Aerion would have filled the silence. Aerion would have made a game of it, turned frost into jest, turned hunger into mockery. Clyde wanted to scorn the thought, Aerion’s voice in his head when he needed focus most, but instead, he felt its absence sharper than any blade.

And under it all, the worry.

He had sworn to protect Aerion with his life. Sworn it so deeply it had become marrow. Now, every night, he wondered who was watching the young lord while he was gone. Who stood by his door when whispers curled like smoke through the halls? Who kept him from drinking himself past reason, or baiting the wrong man into striking?

Clyde tightened the strap on his gauntlet, jaw set against the ache. He told himself Aerion was safe, that Valemont Keep hadguards enough, that no assassin would dare a second attempt so soon. But doubt gnawed him hollow.

Even in the thick of drills, with his sword in hand, his mind betrayed him.

He remembered Aerion’s eyes narrowing, venom sharpening into fear.
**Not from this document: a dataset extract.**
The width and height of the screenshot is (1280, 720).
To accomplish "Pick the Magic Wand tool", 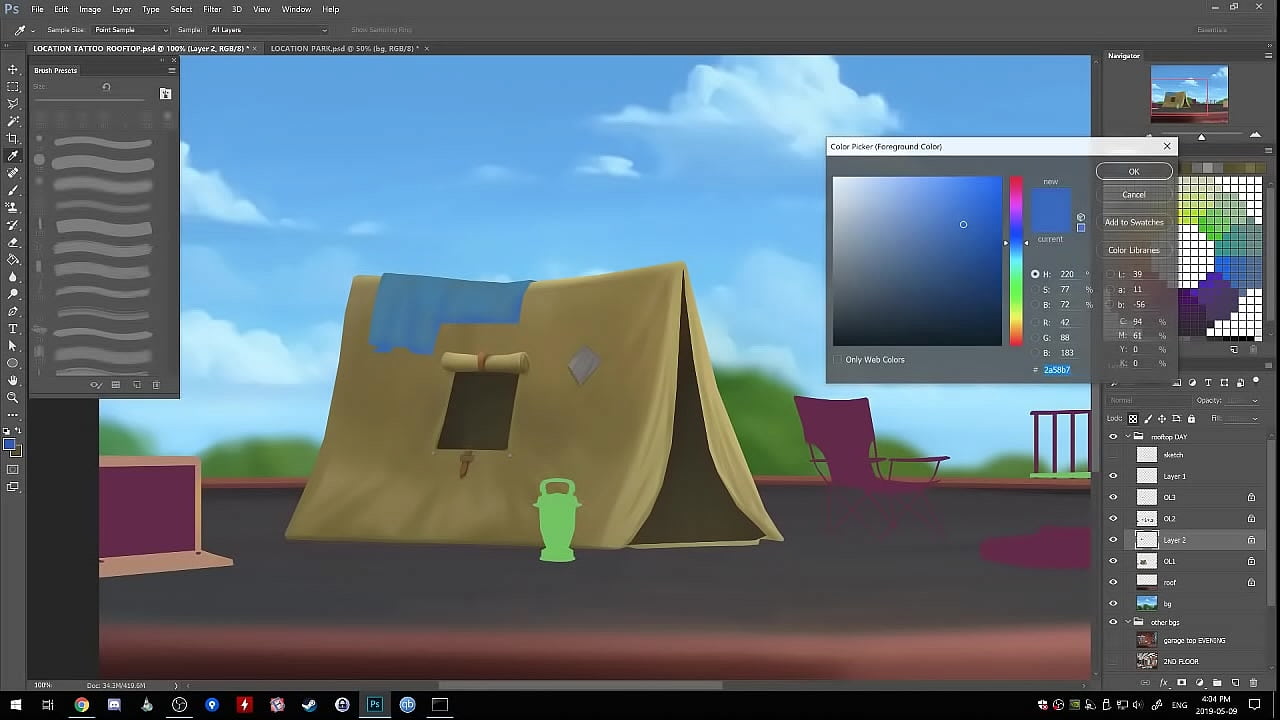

He remembered the feel of his wrist beneath his grip, slender and trembling. He remembered the taste of wine on his lips, that one reckless kiss pressed too hard, too fast, and how it still burned on his mouth.

He ground the thought down like dull steel on a whetstone. Focus. The men needed a commander, not a lovesick fool.

The knights he led watched him with a mixture of awe and unease. To them, Clyde was iron—unyielding, unshaken. He corrected a sloppy stance with a clipped word, disarmed a boastful youth with a single precise strike, endured long evenings around the fire without joining their laughter.

“Does the Hound ever smile?” one squire whispered once, too low to be brave, too loud to escape notice.

Clyde ignored it, though his men shifted uneasily, chastising the boy with glares.

Others tried to draw him out. Sir Marreck, broad-shouldered and bold, clapped him on the back after a drill. “You’ve the best steel in camp. Gods, but I wouldn’t mind you at my side when the charge begins.”

Clyde only grunted, adjusting his gauntlet. Praise slid off him like rain off stone.

Around the fire, when wine loosened tongues, the younger knights swapped bawdy tales of women left behind—wives, sweethearts, or tavern girls whose names blurred with drink. Clyde stayed silent. His silence was misread as disdain, or perhaps secrecy. They thought he had none to miss.

They were wrong.

And yet, in the quiet moments, when the camp quieted and the fires burned low, he found himself reaching for parchment, carving out words he didn’t know how to say.

I miss you.

He stared at the line until the ink blurred. Then he crumpled it, fed it to the fire, and sharpened his blade instead.

But the words lingered, unspoken.

Always, unspoken.

News of the warfront spread through Valemont Keep like frost creeping over glass—silent, inevitable. Soldiers were gone, Clyde among them, and the corridors felt wrong without the shadow of his presence.

It was on the fifth day that Aerion found a new shadow waiting for him.

Sir John of Rutherfell.

He was everything Clyde was not. Tall, yes, broad across the shoulders, with the easy power of a man who’d grown into his strength young, but where Clyde carried silence like armor, John wore charm like a cloak. His face was handsome in a way Aerion found almost irritating: sun-browned skin, a smile quick to bloom, eyes the warm brown of mulled wine. He was the sort of knight who turned heads when he passed, not for fear, but for favour.

“Lord Valemont,” John said with a bow deep enough to be polite, shallow enough to be familiar. “I’ve been given the honour of watching over you until Sir Clyde returns.”

Aerion arched a brow, lounging against the balustrade of the great stair, a jewelled goblet in his hand. “Ah. The king sends me a puppy to replace his hound.”